La obsesión del activismo animalista por demonizar la alimentación carnívora centra ahora su argumentación en la insostenibilidad ecológica de la actual industria ganadera. Al parecer, sólo una de cada veinticinco calorías que la vaca ingiere llega a nuestro plato, y para tan exiguo rendimiento necesita, como la FAO (Organización de las Naciones Unidas para la Alimentación) reconoce, el 25% de la tierra y agua dulce disponible del planeta, con el agravante de ser responsable del 15% de la producción mundial de gases de efecto invernadero –más que todo el transporte mundial junto–. No deja de ser una paradoja que la misma generación humana que fertilizó la tierra con cien millones de cadáveres de su especie en la última gran guerra sea la que, algunas décadas más tarde, se plantee dudas morales por alimentarse con derivados animales.

Dentro de 30 años –dicen– se estima que la población humana superará los 9.000 millones de individuos, por lo que intentar satisfacer la demanda proteica mundial con el actual modelo se plantea como un objetivo descabellado. Aseguran –dicen los técnicos– que para entonces la carne fake, producida con metodologías sostenibles, saludables e incruentas, será la más consumida. La ‘crisis cárnica’ se resolverá en los laboratorios y tendrá una doble vertiente: satisfacer las demandas de la previsible plétora de consumidores y, además, tranquilizar la conciencia de la creciente sensibilidad animalista.

Trampantojos proteicos de los más diversos orígenes –vegetales terrestres, algas, cultivos tisulares, células madre…– están desarrollándose en todos los rincones del planeta. El atento capital huele negocio en este mercado emergente y espera que, junto a los beneficios, llegue además el ‘verde reconocimiento’ de una sociedad tan hipócrita como excedentaria. En 2013 el doctor Mark Post fabricó en Holanda la primera hamburguesa sintética de la historia, indistinguible de la carne real en sabor y textura. A pesar de que su coste de producción ascendió a 300.000 euros, un vigoroso optimismo impera en los inversores de estas nuevas tecnologías como refleja el imparable registro de patentes.

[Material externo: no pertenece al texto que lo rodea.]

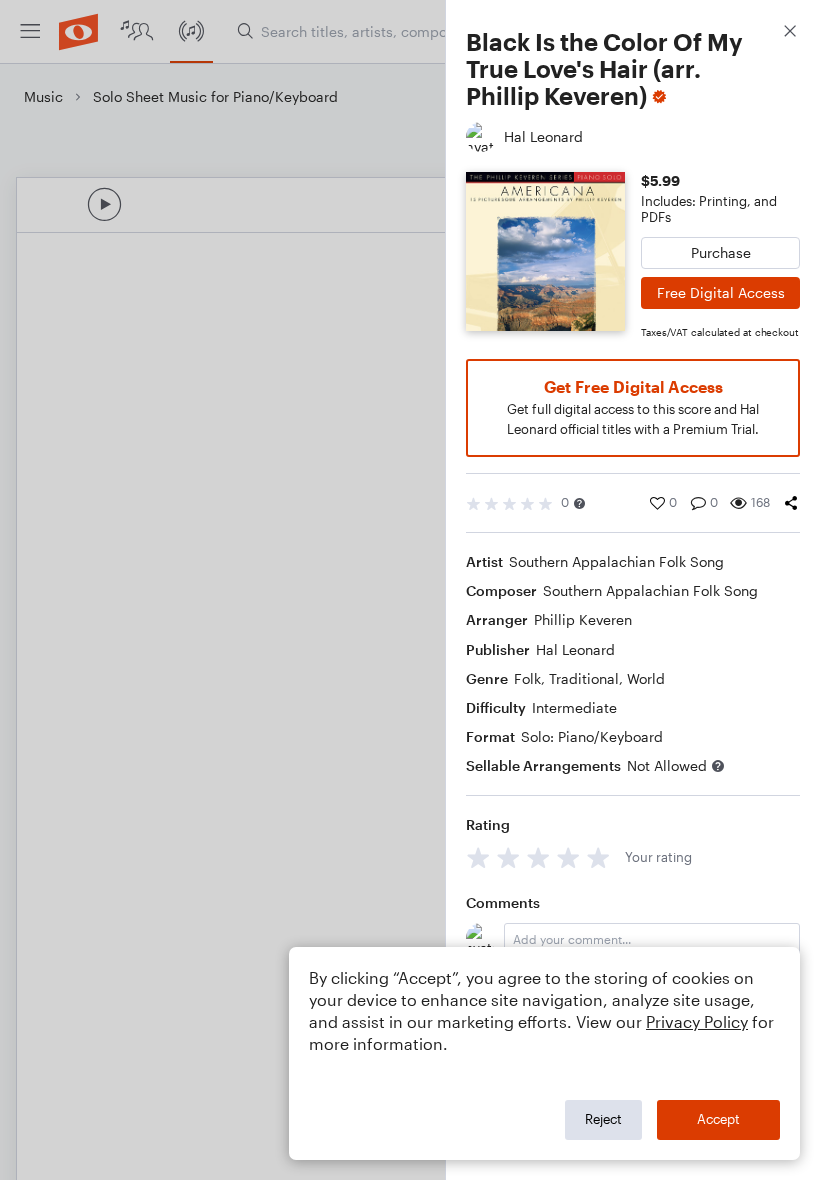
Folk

Es claro que la caza moderna –recreativa– no podrá justificarse por su contribución al aporte mundial de proteínas. Además de ser proporcionalmente despreciable, en su contribución al volumen total de consumo resaltarán –si cabe– la incorrección política de su colecta. La inquietud que nos mueve y motivo de esta nota es saber si para entonces –30 años vista– se permitirá, en algún lugar del irreconocible planeta que se nos anuncia inevitable, la posibilidad legal de llevar a nuestras carnívoras bocas otra proteína distinta a la sintética, porque el desprecio social a los consumidores de la carne animal, si para entonces fuera posible, se da por descontado. Espero no tener que vivir en una sociedad que me obligue a resignarme a aceptar la respuesta que supongo… más que nada, por lo que ésta implicaría.